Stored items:
****
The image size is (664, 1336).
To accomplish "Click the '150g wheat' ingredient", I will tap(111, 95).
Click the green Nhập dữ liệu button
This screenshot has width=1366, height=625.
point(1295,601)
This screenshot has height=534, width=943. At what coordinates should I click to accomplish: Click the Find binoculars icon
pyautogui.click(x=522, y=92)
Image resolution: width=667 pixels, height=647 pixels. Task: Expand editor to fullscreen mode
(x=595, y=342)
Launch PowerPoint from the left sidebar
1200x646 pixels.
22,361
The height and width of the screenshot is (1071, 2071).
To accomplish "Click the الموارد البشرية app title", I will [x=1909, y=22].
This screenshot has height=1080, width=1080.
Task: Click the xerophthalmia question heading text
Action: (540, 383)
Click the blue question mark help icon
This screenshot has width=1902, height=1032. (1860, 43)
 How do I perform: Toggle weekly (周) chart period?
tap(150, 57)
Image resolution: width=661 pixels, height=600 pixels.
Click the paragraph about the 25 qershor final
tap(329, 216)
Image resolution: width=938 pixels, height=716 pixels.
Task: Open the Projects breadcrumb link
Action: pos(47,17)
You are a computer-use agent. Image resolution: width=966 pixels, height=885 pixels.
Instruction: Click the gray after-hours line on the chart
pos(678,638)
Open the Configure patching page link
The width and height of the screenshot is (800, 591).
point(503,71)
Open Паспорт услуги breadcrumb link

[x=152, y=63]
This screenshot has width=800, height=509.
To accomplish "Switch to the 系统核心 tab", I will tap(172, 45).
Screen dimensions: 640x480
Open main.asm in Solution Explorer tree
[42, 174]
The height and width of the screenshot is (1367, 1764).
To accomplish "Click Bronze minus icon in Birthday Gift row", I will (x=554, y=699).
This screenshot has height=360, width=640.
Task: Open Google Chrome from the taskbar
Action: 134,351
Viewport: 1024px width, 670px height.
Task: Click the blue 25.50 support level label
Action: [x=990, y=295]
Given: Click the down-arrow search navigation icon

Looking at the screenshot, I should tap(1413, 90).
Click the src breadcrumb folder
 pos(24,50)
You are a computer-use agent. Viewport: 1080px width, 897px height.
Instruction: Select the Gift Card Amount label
****
The reply should hold only the lines from the top of the records through the line that has "The height and width of the screenshot is (1071, 2071).", each one exact.

The image size is (664, 1336).
To accomplish "Click the '150g wheat' ingredient", I will tap(111, 95).
Click the green Nhập dữ liệu button
This screenshot has width=1366, height=625.
point(1295,601)
This screenshot has height=534, width=943. At what coordinates should I click to accomplish: Click the Find binoculars icon
pyautogui.click(x=522, y=92)
Image resolution: width=667 pixels, height=647 pixels. Task: Expand editor to fullscreen mode
(x=595, y=342)
Launch PowerPoint from the left sidebar
1200x646 pixels.
22,361
The height and width of the screenshot is (1071, 2071).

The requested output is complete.